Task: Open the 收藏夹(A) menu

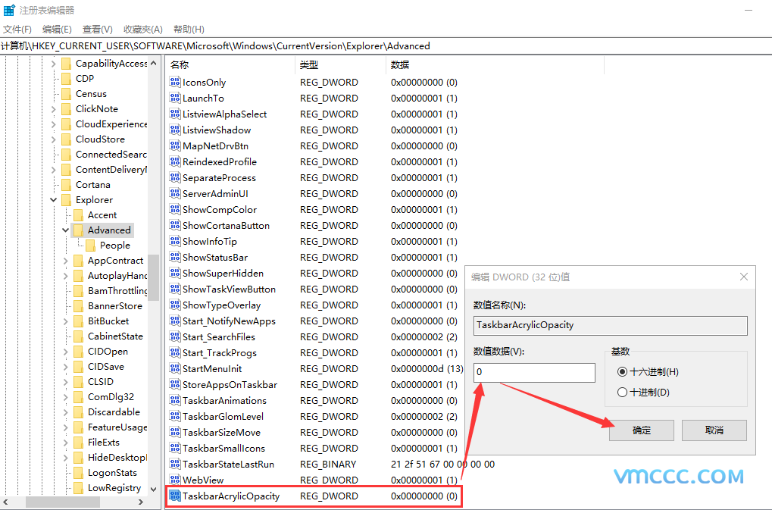Action: [142, 29]
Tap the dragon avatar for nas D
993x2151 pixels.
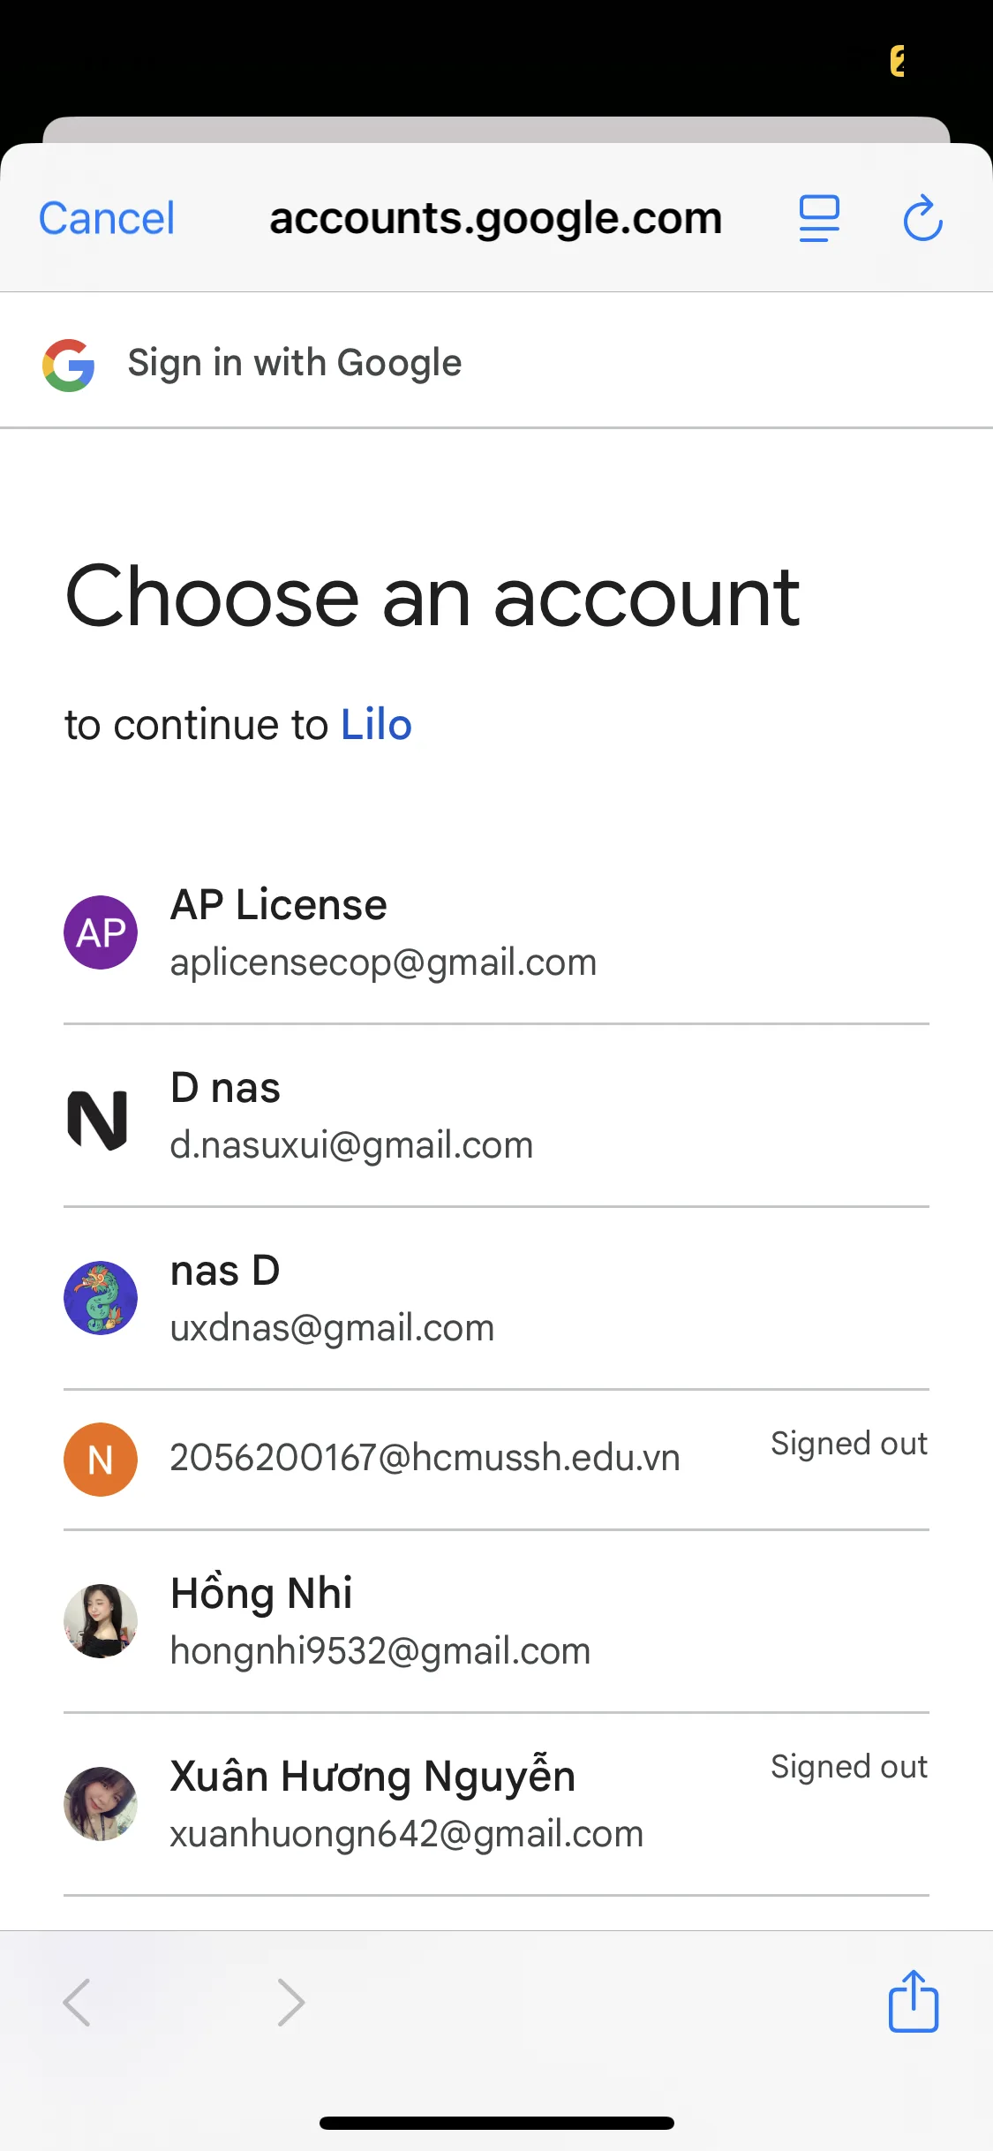pyautogui.click(x=101, y=1298)
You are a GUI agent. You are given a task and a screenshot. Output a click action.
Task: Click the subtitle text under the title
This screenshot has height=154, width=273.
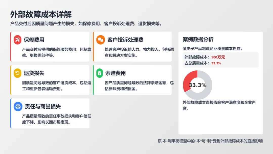(x=86, y=24)
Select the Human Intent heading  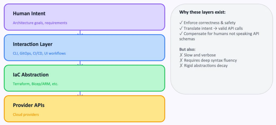coord(29,13)
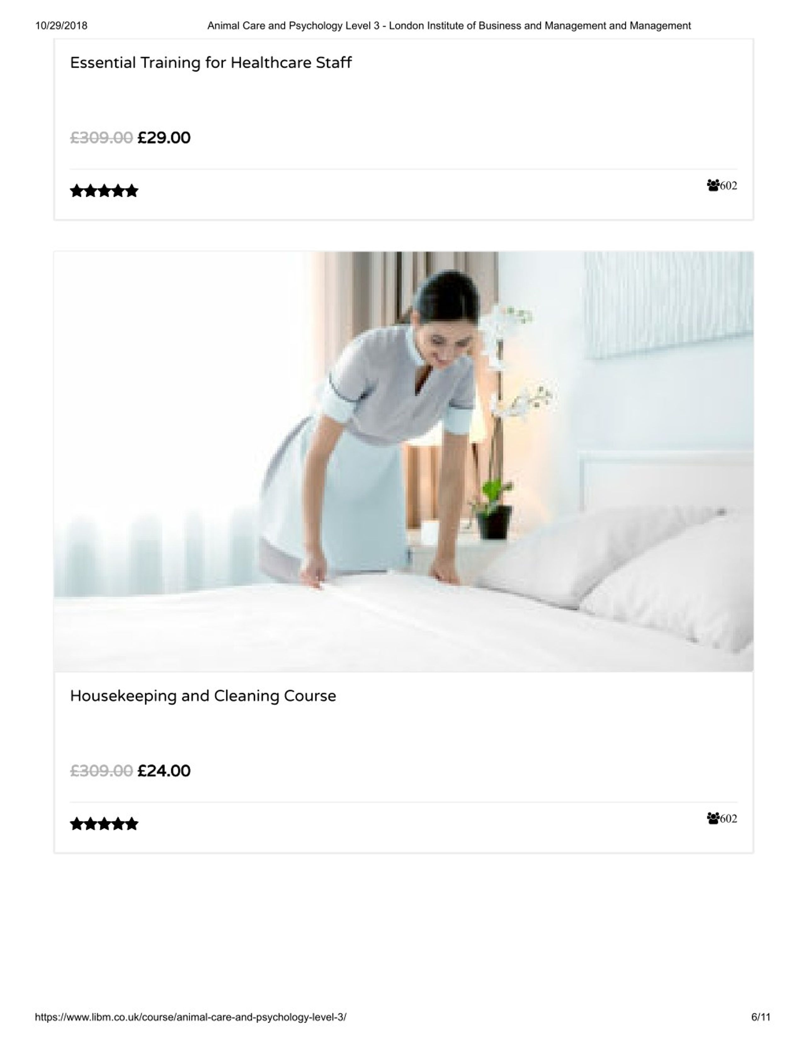Open Essential Training for Healthcare Staff course
Viewport: 806px width, 1043px height.
point(211,63)
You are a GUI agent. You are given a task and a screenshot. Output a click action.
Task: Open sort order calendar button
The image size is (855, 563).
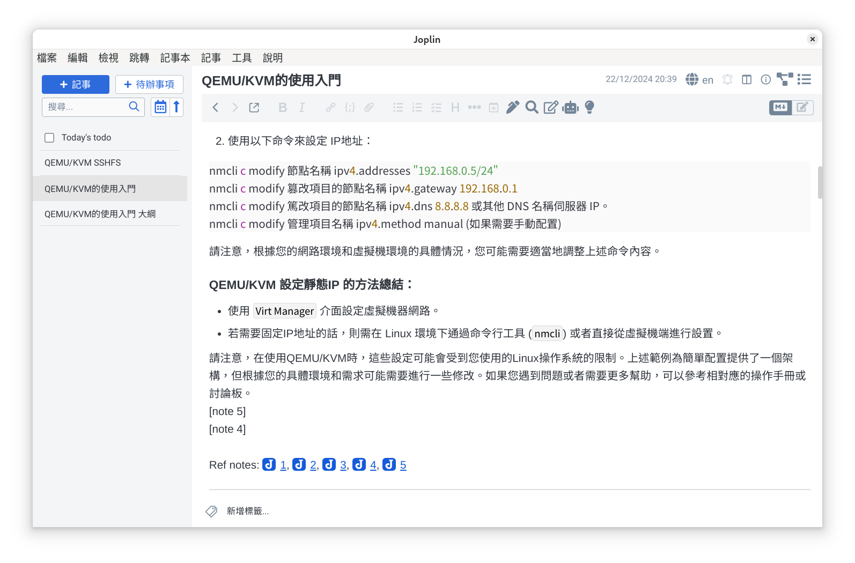160,107
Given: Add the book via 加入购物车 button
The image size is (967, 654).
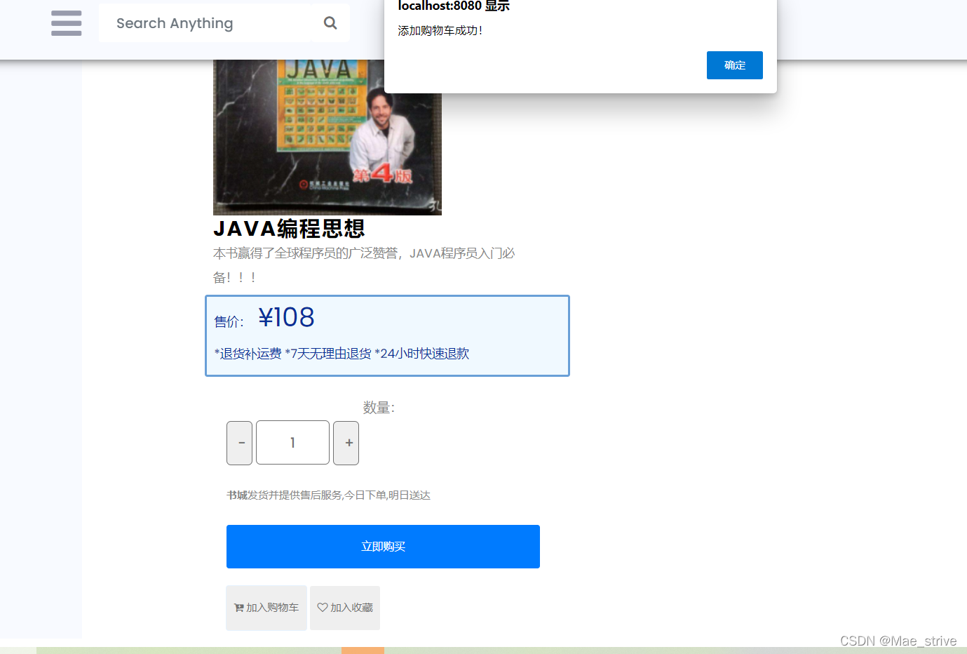Looking at the screenshot, I should pos(266,608).
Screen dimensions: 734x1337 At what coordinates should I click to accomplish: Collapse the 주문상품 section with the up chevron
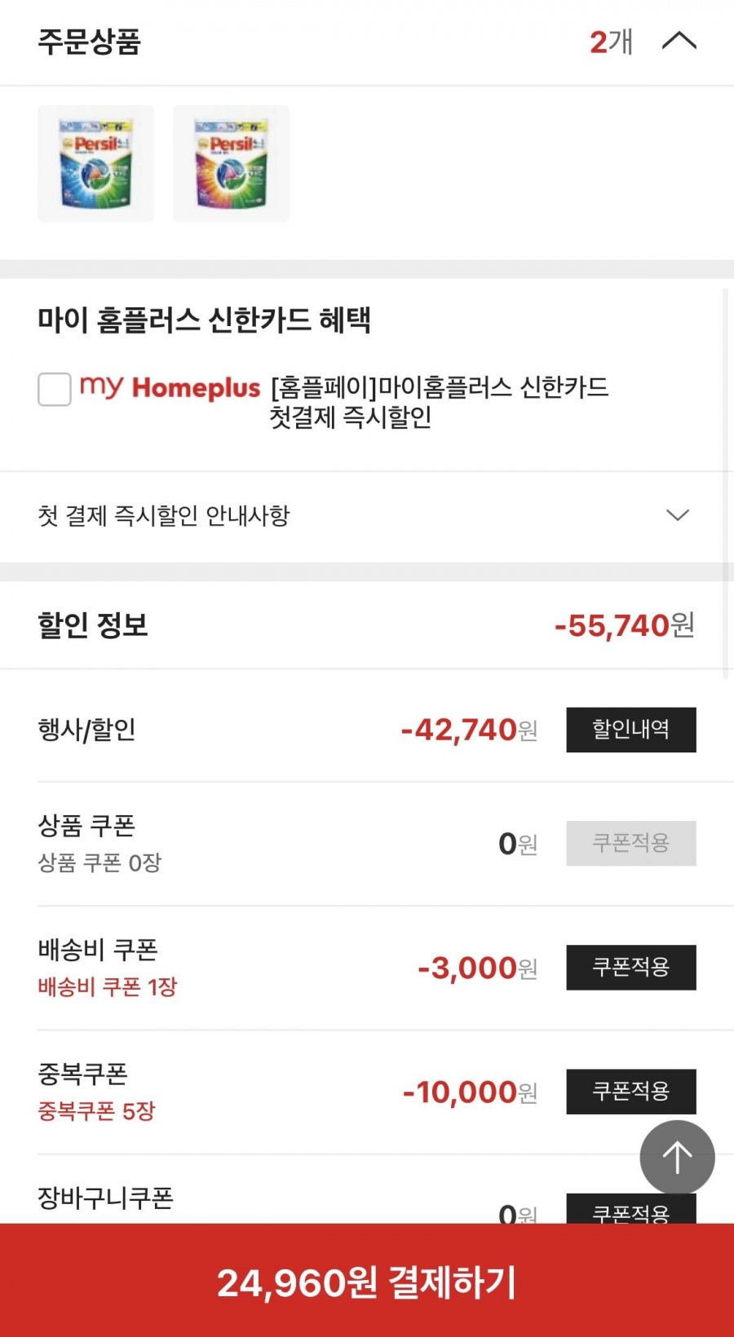(x=679, y=41)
□ □ □ □ □
* **TASK**
Give back exactly the lines from the line with "Screen dimensions: 734x1337" through the end of the material above, inclusive, with no pictures.

* **RESULT FOR THIS EXERCISE**
Screen dimensions: 734x1337 At what coordinates should I click to accomplish: Collapse the 주문상품 section with the up chevron
(x=679, y=41)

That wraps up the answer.